══ Exercise materials ══
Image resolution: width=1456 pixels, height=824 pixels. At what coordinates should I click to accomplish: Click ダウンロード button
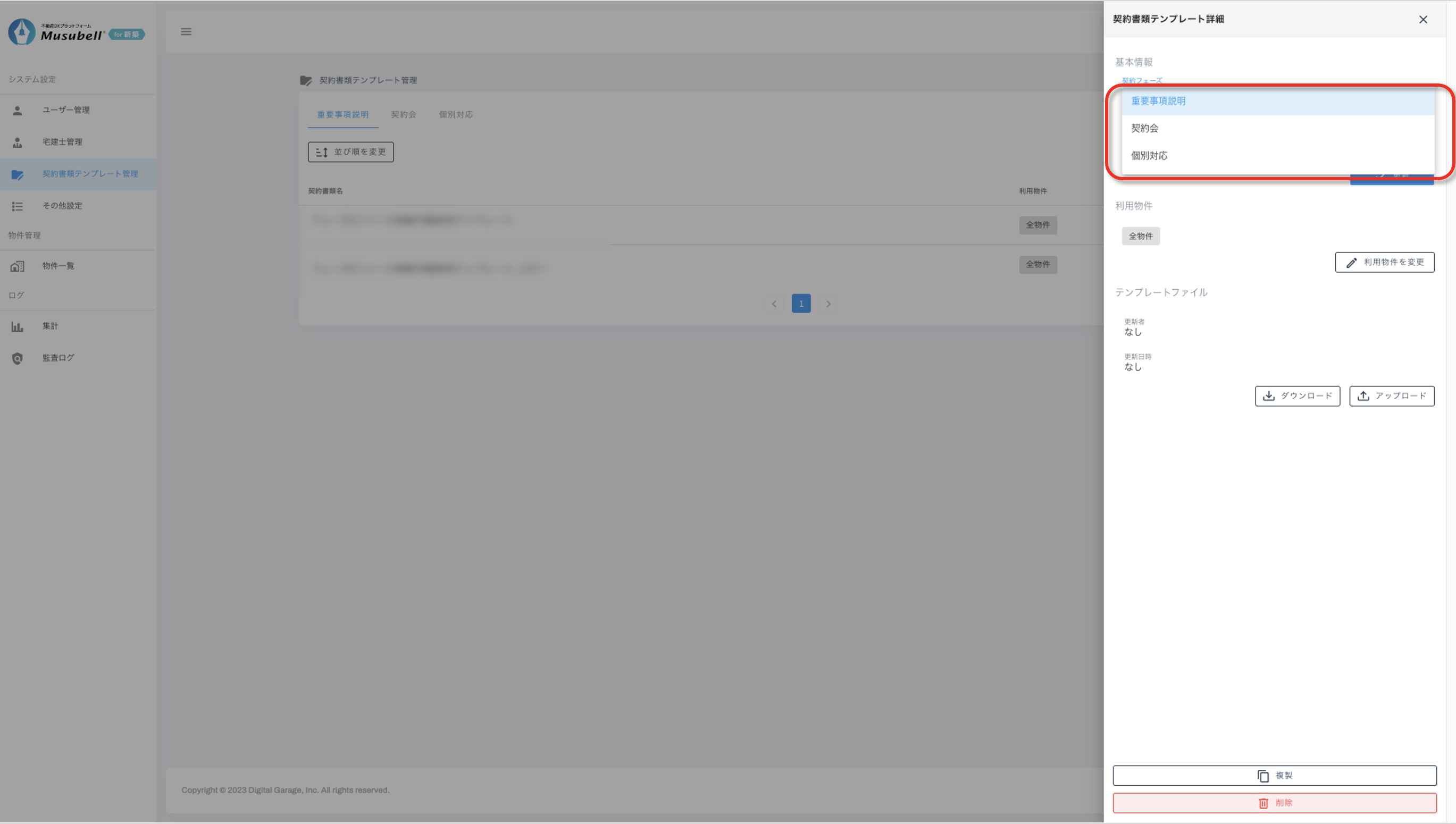[x=1297, y=396]

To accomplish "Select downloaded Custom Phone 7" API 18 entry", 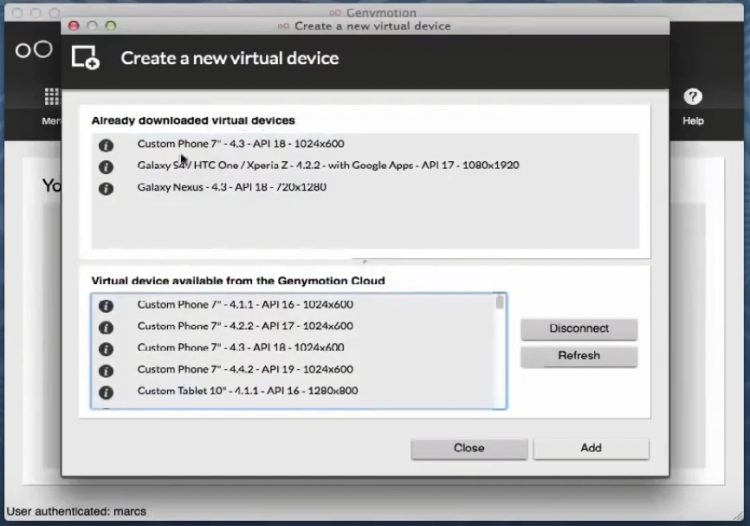I will pos(240,144).
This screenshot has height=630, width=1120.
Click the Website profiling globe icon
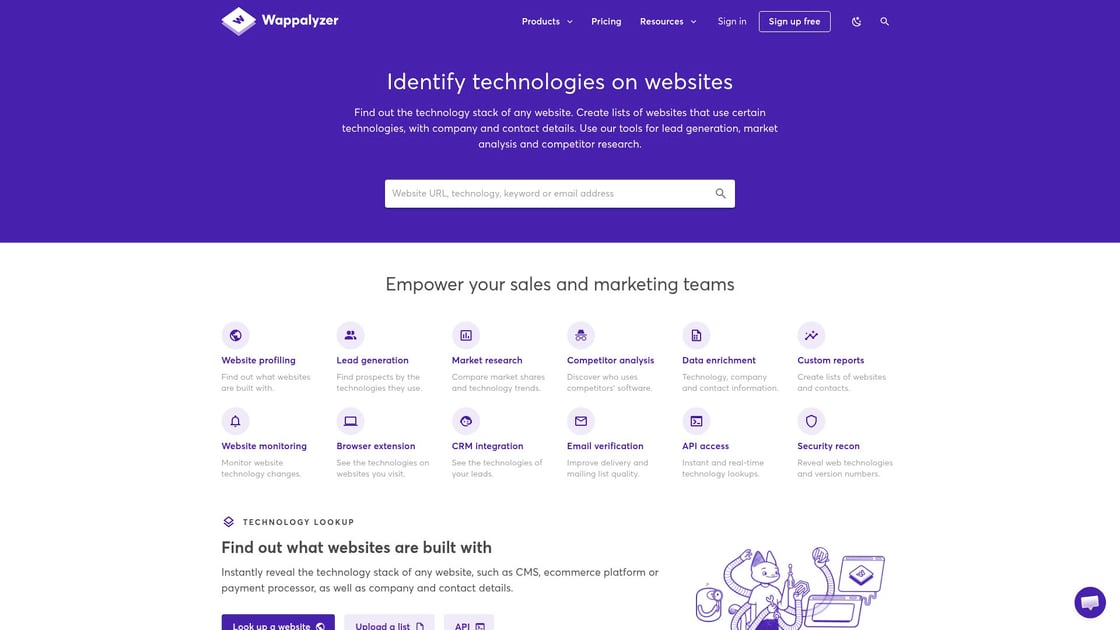pyautogui.click(x=235, y=335)
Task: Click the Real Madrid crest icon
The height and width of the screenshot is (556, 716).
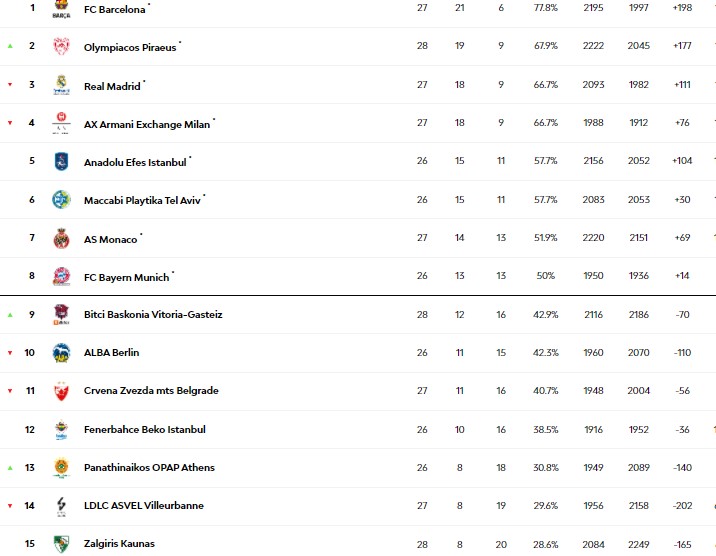Action: coord(61,84)
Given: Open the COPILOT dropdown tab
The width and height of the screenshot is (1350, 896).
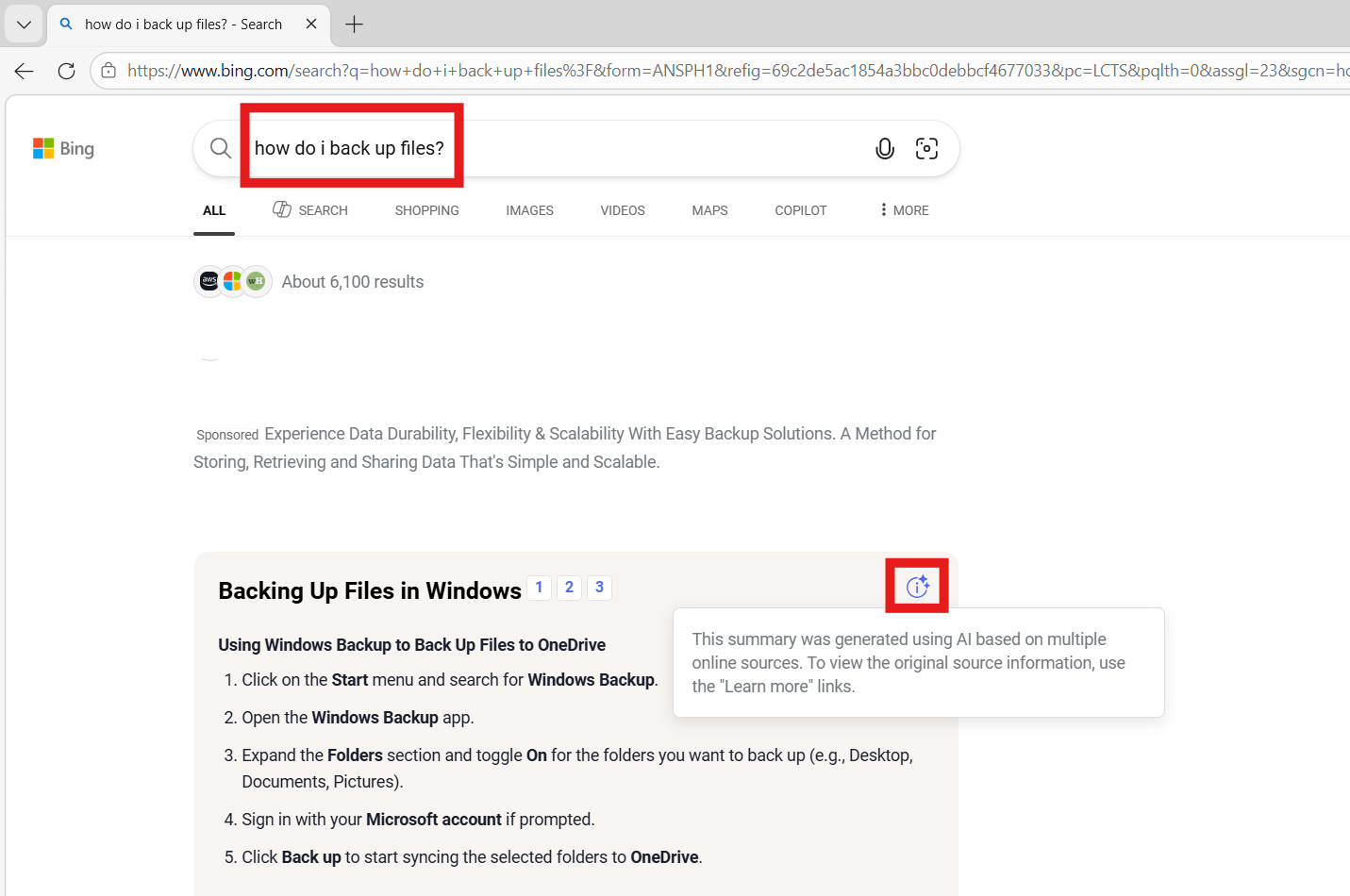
═══
*Aim:* Update the material from the line containing "Given: Open the COPILOT dropdown tab" through the end by replacing "dropdown" with "drop-down" and changing nothing else. Return only those lines, and leave out the pictures.

*Task output:*
Given: Open the COPILOT drop-down tab
The width and height of the screenshot is (1350, 896).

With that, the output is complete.